What is "soponification"? This is the process of adding a lye to fats and oils to make soap. The caustic properties of the lye are changed and evaporate during the process.
What is the difference between cold pressed soaps and commercial/mass-produced soaps? Cold pressed soaps are made at low temperatures by soponification and retain the natural glycerin that is produced. Commercial soap making uses a continuous process and generally uses animal fats, synthetic ingredients and fragrances. Glycerin, a valuable commodity, is usually extracted from commercial soap and sold or used for other purposes. Look for cold pressed soaps made in small batches that use natural vegetable oils and beneficial ingredients.
Why do the products that are 100% natural or nearly natural seem to cost more? Because synthetic compounds tend to cost less and, therefore, are more affordable to use in mass-produced body care products and for cost cutting.
What does "masking agent" mean? When you smell a product that is unscented, and it has no smell at all, sometimes it is because the aromas from the ingredients used to make the product have been "masked". In other words, other fragrances or ingredients have been added to cover up the natural smell of the ingredient/s in the product.
What does a "single note" essential oil mean? This is essential oil obtained from a specific botanical species. Single note essential oils can be blended with other single note essential oils to create a fragrant or synergistic blend. Essential oil of Lavender can be obtained from the genus Lavandula, species L. officinalis, L. latifoila or L. stoechas as an example of several kinds of lavender plants that provide an essential oil. Each genus and species produce slightly different scents and intensities which can further be affected by origin, climate conditions and method of extraction. Not all essential oils can be derived from so many species, however lavender is an example of a botanical that can and therefore makes a good study for this subject.

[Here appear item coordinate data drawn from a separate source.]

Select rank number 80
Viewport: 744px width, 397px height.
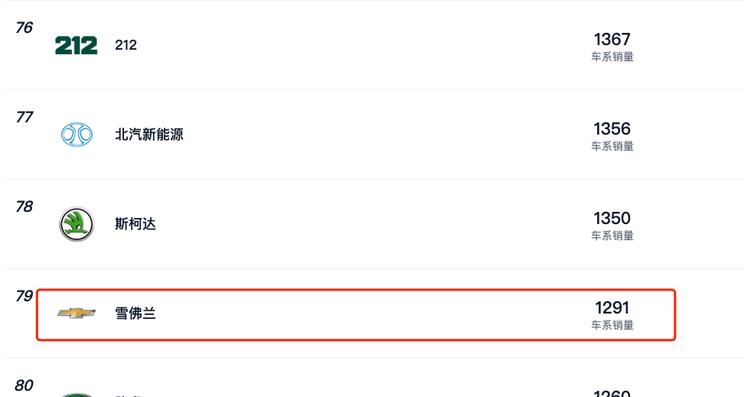point(24,386)
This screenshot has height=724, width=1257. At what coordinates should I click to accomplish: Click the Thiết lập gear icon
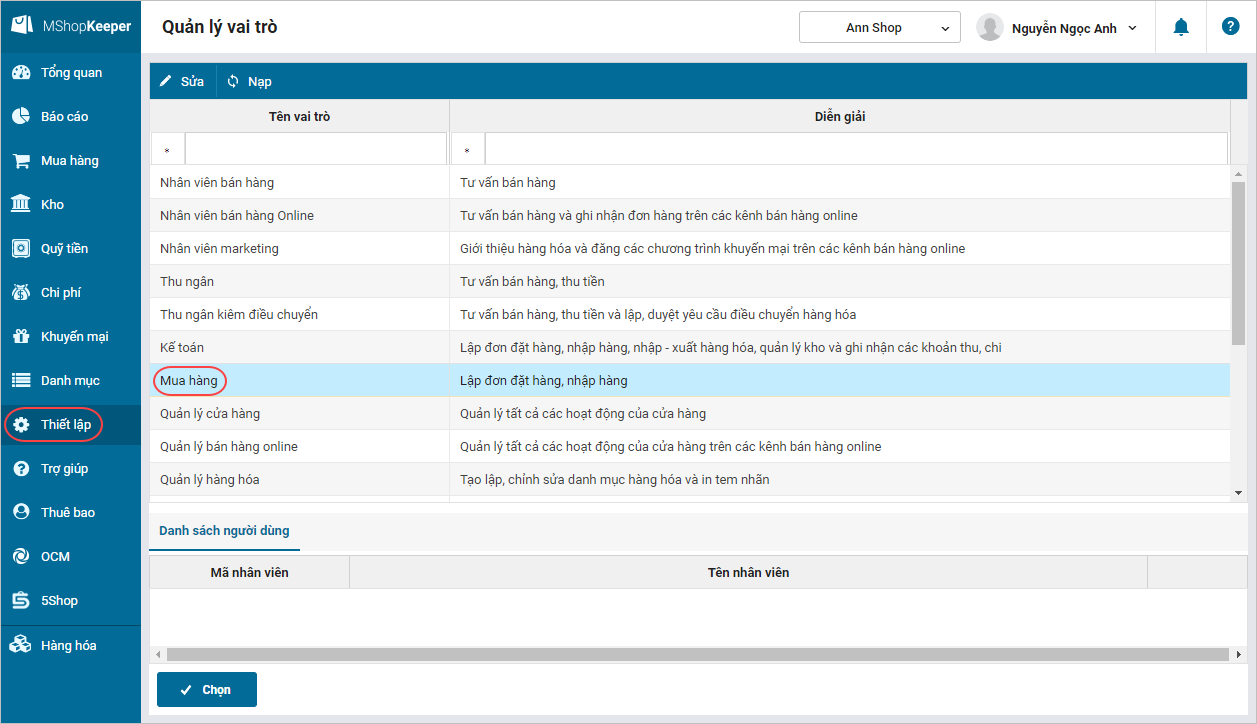pos(20,425)
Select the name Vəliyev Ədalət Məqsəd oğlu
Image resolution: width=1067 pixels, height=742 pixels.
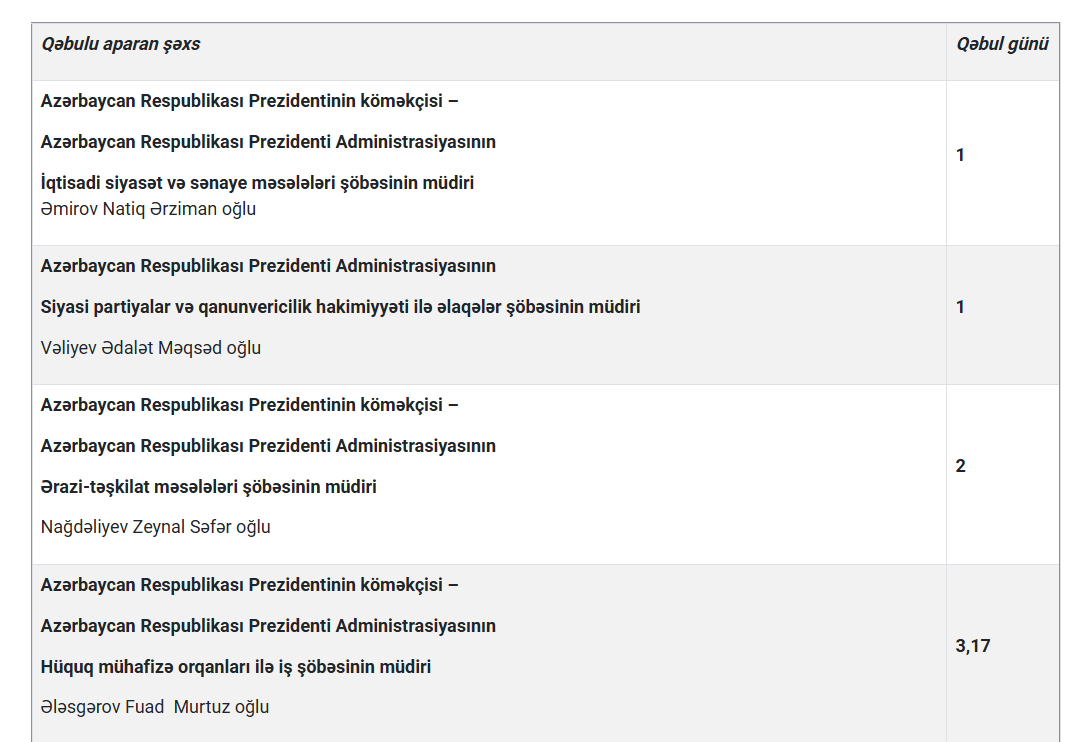click(151, 348)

What is a fragrance or synergistic blend? Combining more than one single note essential oil together to form a new scent, or in the case of a synergistic blend, when the combined oils enhance the aromatherapeutic experience.
What do the terms top/head, middle/heart and bottom/base notes mean? Essential oils
are volatile. Therefore, when exposed to air an aroma profile begins to develop and
change. There are three main characteristics used to describe these stages of volatility:
Top/head notes dissipate the fastest and are the shortest lingering. They are the first to reach our sense of smell and emit a light fresh fruity scent that is sometimes biting. Examples are eucalyptus, grapefruit, lemon, lemongrass and mint.
Middle/heart notes are the soft, flowery scents. They are balancing and energizing, and are the heart of the perfume or fragrance. Examples are clary sage, Roman chamomile, lavender, myrtle, rose and ylang ylang.
Bottom/base notes linger and do not evaporate quickly. Usually prepared from herbs or trees and often used as fixatives to prolong a scent's presence. Examples are cedarwood, cinnamon, frankincense, patchouli, pine, rosewood and vanilla.
Some oils, in and of themselves, have constituents that will fall into more than one stage. When blending your own essential oils try to balance these various stages for a well-rounded and longer lasting blend.
What are the main categories that essential oils fall into? There are mainly nine categories that are used to describe essential oils, which include citrus; floral; fruit; grasses and hays; herbs; menthols; mosses, resins and roots; spices; and woods and barks.
Do all body care products or colognes use pure essential oils for aroma? No, most large scale products use fragrance oils which are derived from synthetics or constituents isolated from a botanical. Many high end colognes can contain a combination of pure essentials and synthetics. It is often hard to know exactly what chemical or compound has been used to create a scent as the term "fragrance" or "parfume" for example is an accepted term for labeling purposes. When products contain pure essential oils they are generally labeled as "essential oil" or "essential oils of...." Product prices depend on the compounds or essential oils used to make a fragrance which can impact cost. Botanicals are a commodity and are affected by things like scarcity, method of extraction or manufacture and the degree of difficulty to extract or isolate an aroma.